L’attività investigativa è stata condotta dalla Direzione Investigativa Antimafia e Antiterrorismo (DIICOT). Il rinvenimento in Italia è avvenuto su segnalazione del collaterale ufficio di polizia rumeno: le vetture – tra cui modelli di Porsche, BMW, Audi e altre marche di alta gamma – erano occultate all’interno di un garage.
Secondo quanto emerso, i mezzi risultavano acquisiti tramite contratti di leasing e crediti ottenuti mediante atti risultati falsi.

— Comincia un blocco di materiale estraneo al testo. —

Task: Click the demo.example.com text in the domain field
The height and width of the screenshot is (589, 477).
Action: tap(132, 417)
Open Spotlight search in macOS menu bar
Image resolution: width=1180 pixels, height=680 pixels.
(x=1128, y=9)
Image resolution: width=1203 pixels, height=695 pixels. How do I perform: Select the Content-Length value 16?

L’operazione rappresenta un ulteriore sviluppo di un’indagine più ampia avviata in Romania verso la fine del 2025, coordinata dalla DIICOT, dalla Brigata per il contrasto alla Criminalità Organizzata di Bucarest e da altre unità specializzate. Nelle fasi precedenti erano state eseguite perquisizioni nelle province di Bucarest, Iaşi e Ilfov, con il sequestro preventivo di ulteriori veicoli di lusso, denaro contante e lingotti d’oro per un valore complessivo superiore ai 7 milioni di euro.
Complessivamente sono 14 gli indagati individuati dalle autorità giudiziarie, tra cui il promotore dell’organizzazione, destinatario di mandato di cattura internazionale.
Determinante la cooperazione tra forze dell’ordine italiane e rumene, con il contributo del Servizio per la Cooperazione Internazionale di Polizia e dell’Ambasciata di Romania in Italia.
I veicoli saranno restituiti alle società di leasing al termine delle necessarie formalità giudiziarie, nel rispetto della normativa vigente. Il procedimento si trova nella fase delle indagini preliminari e per gli indagati vige la presunzione di non colpevolezza sino a eventuale condanna definitiva.